------ Given entries

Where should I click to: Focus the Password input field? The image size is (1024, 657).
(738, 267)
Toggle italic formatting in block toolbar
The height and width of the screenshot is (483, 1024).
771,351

------------

_Goal_.
Rewrite the items with "input field" swapped for "text box", keeping everything else the same.

_Correct response_.
Where should I click to: Focus the Password text box? The image size is (1024, 657).
(738, 267)
Toggle italic formatting in block toolbar
The height and width of the screenshot is (483, 1024).
771,351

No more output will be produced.